The effects of this booming global space industry are being felt in the Indo-Pacific (see map below). In Australia, we’ve seen the creation of the Australian Space Agency with a mandate to promote the growth of the civil industry and develop a regulatory framework. Through Space 2.0, Australia can establish itself as a global hub for space technology by supporting research and development in space-related fields, such as micro- and nanosatellites, robotics, synthetic biology and ‘leapfrog’ technologies. Because 90% of our defence capabilities rely on space technologies, our security depends heavily on our ability to leverage those technologies.

Space 2.0 in the Indo-Pacific

A trend towards indigenously produced small satellites is evident throughout the region. Indonesia, Malaysia, New Zealand, the Philippines, Singapore and Vietnam have all committed to developing space technologies. Bilateral and multilateral collaboration is the driving force behind these rapid advances in space science and engineering. After collaborating with the Technical University of Berlin on its first microsatellite (LAPAN-A1) in 2007, Indonesia piggybacked its first two indigenously manufactured satellites (LAPAN-A2 and A3) on launches from India in 2013 and 2014. Indonesia has a plan to develop launch capabilities over the next 21 years and expects to launch its first indigenous rocket this year or next.

Thailand is taking a similar approach. Its Geo-Informatics and Space Technology Development Agency is partnering with Airbus to build the THEOS-2 geo-information system. Under the partnership agreement, Thai engineers will be involved in developing an integrated geo-information system, two earth-observation satellites and a ground segment. Thailand aspires to one day become a producer and exporter of small and microsatellites.

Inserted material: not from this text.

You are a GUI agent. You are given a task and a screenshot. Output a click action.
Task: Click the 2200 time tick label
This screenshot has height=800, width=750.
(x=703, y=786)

Australia shouldn’t sit on the sidelines and watch the space industry boom around it. Instead, we need to engage proactively with our neighbours.

While Space 2.0 has lowered the price of admission to space, not all states are developing their own capabilities. Brunei, Papua New Guinea and Solomon Islands don’t have the resources or expertise to develop their own domestic capabilities but will still be able to use the competitive commercial industry to lower the cost of access to space technologies. This presents both an opportunity for the Australian space industry and a challenge for the defence industry.

Competition in the region is thriving. China is already exporting satellites to developing countries and signalling plans to expand the market as part of its Belt and Road Initiative. A network of Chinese communications and imaging satellites operating over the Asia–Pacific would pose a challenge for regional security. With wide coverage and significant influence, China’s assertiveness can only be expected to grow. So, Australia needs to maintain a competitive edge and take a whole-of-government approach to ensure that our national interests are bolstered, not threatened, by the growth of the space industry.

Working with our neighbours to develop satellite technologies, launch capabilities and land-based systems would help to increase commercial competition, paving the way for international space investment and establishing a more robust defence capability. To achieve that, we’ll need to invest and signal our clear commitment to the development of space technologies. The recent release of the Australian civil space strategy, which notes the need to engage in international partnerships, is a step in the right direction. However, the strategy is mostly based on engagement with established Western states and barely touches on the opportunities in the Asia–Pacific.

Space 2.0 has provided the foundations for a booming global industry in our region and offers Australia an opportunity to readjust its trajectory, step up and lead the way. If we want to bolster the security of the region through space technology and pave the way for industry, we need to pursue closer collaboration with our neighbours now, not in two, three or 10 years.